# Directives
a) In the dictionary etymology text, which Old English word is described as unrelated?
b) Continue the dictionary etymology text past its final sentence, in the same style.

I’ve omitted the Forms and the Compounds sections below.

Etymology: < Anglo-Norman paele, paelle, paiele, paile, paiel, pale pan, bucket and Old French, Middle French paele, paelle, paielle, payelle frying pan (c1150), warming pan, brazier, cauldron (c1170), salt pan (mid 13th cent. in the source translated in quot. 1481 at sense 2), liquid measure (c1275; Middle French poile, French poêle) < classical Latin patella small pan or dish, plate, in post-classical Latin also salt pan (8th cent.): see patella n. Compare post-classical Latin paella (from late 12th cent. in British sources; also as paila, payla).

Old English pægel wine vessel, liquid measure (see quot. below) is unrelated (compare West Frisian pegel liquid measure, quarter of a litre, Middle Dutch pēgel, peile liquid measure, water level marker (Dutch peil water level marker, Dutch regional pegel icicle), Middle Low German pēgel liquid measure, water level marker, German Pegel water level marker, water level, German regional (Swiss) beile measuring stick, Danish pægl (now hist.) liquid measure, half a pint, all probably ultimately < post-classical Latin pagella unit of measurement (9th cent.), spec. use of classical Latin pāgella small page, column of writing < the same base as pāgina page n.² + -ella -ella suffix); compare:

OE Antwerp Gloss. (1955) 85 Gillo, pægel.

It is unclear whether examples such as the following are to be interpreted as showing the Middle English or the Anglo-Norman word:

  • 1336–7 in F. R. Chapman Sacrist Rolls Ely (1907) II. 80 In j payle pro cibo conservand.
  • 1352–3 in F. R. Chapman Sacrist Rolls Ely (1907) II. 155 Item in ij payles, j boket, de nouo empt. pro ecclesia.
  • 1393 in L. T. Smith Exped. Prussia & Holy Land Earl Derby (1894) 174 Pro ij payles ligneis, ij s. pr.
  • 1423 Rolls of Parl. IV. 241 Item, xxxi Pottez du Bras‥Item, xix Pailles de Bras‥Item, xxvii Pailles de Bras rumpuz‥Item, xii Pailles ovec longe handels, pris le pec' viii d.
  1. a. An open-topped vessel with a hooped carrying handle, typically of slightly tapering cylindrical shape, used esp. for holding or carrying liquids; (now more generally) a bucket. In early use also: †a container for food, a kitchen vessel (obs.).

# Raw data
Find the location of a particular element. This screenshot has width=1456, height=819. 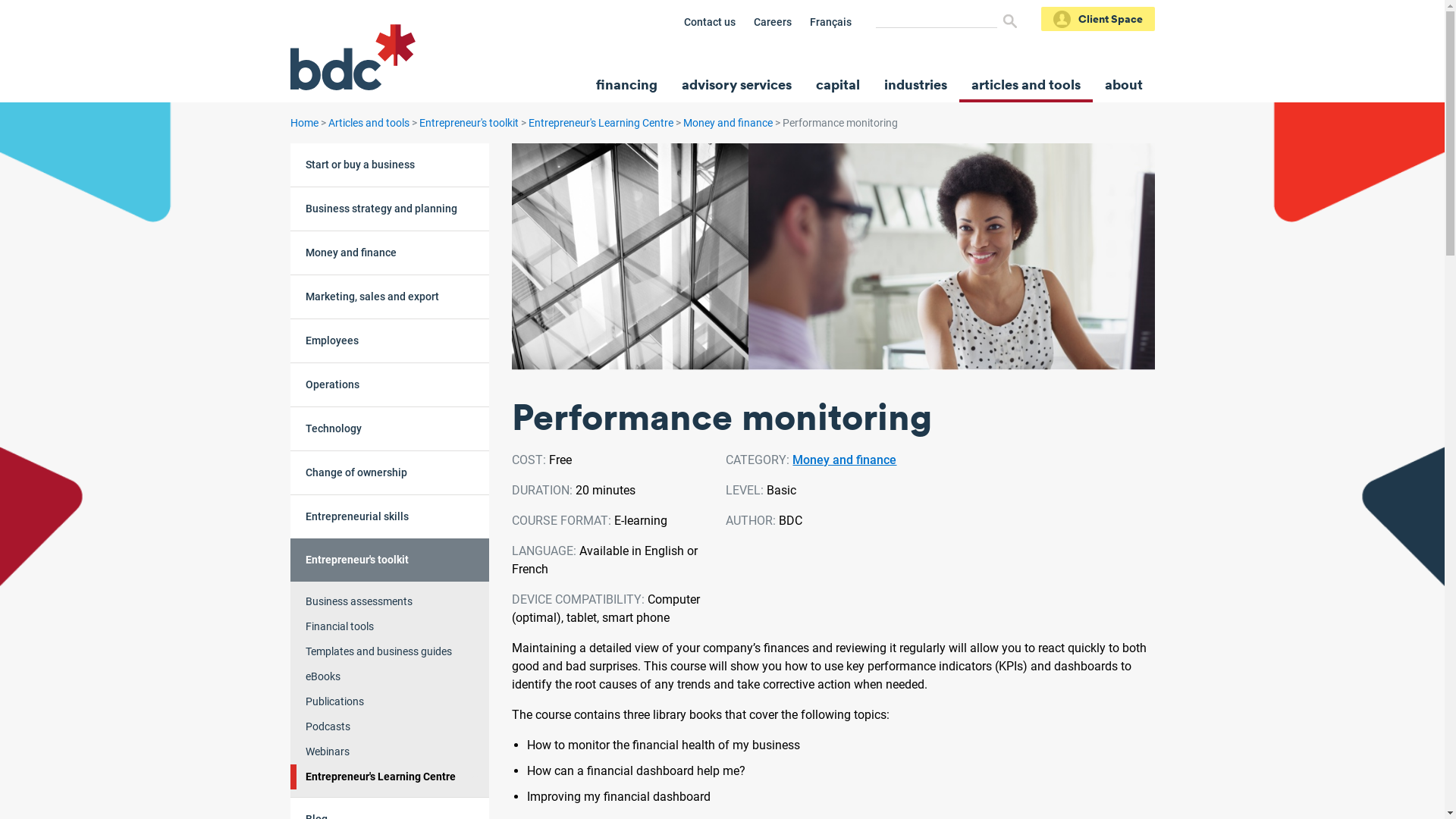

'Marketing, sales and export' is located at coordinates (389, 296).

# The responses
a) Old English pægel, meaning a wine vessel or liquid measure.

b)
    The precise range of vessels denoted by pail, as distinct from the near-synonymous bucket, has varied over time, and there continues to be much regional variation. As a word for a container for milk pail has long been preferred (cf. milk-pail n. at milk n.¹ and adj. Compounds 1b), and it is now frequently taken to be a container for liquids, esp. one made of metal (or plastic); though originally it was made of wooden staves hooped with iron. Cf. dinner-pail n. at dinner n. Compounds 2, lunch-pail n. at lunch n.² Compounds 1. Recorded earliest in pail-hoop n. at Compounds 1.
    • 1341–2 in F. R. Chapman Sacrist Rolls Ely (1907) II. 117, ij paylhopes pro Cementariis, j d.
    • a1425 in T. Wright & R. P. Wülcker Anglo-Saxon & Old Eng. Vocab. (1884) I. 666 Hec multra, payle.
    • c1487 J. Skelton tr. Diodorus Siculus Bibliotheca Historica ɪᴠ. 253 The capitaigne purveyeth for moch cataile vnto his paile, and so myngeth to-gedre mylk and blode.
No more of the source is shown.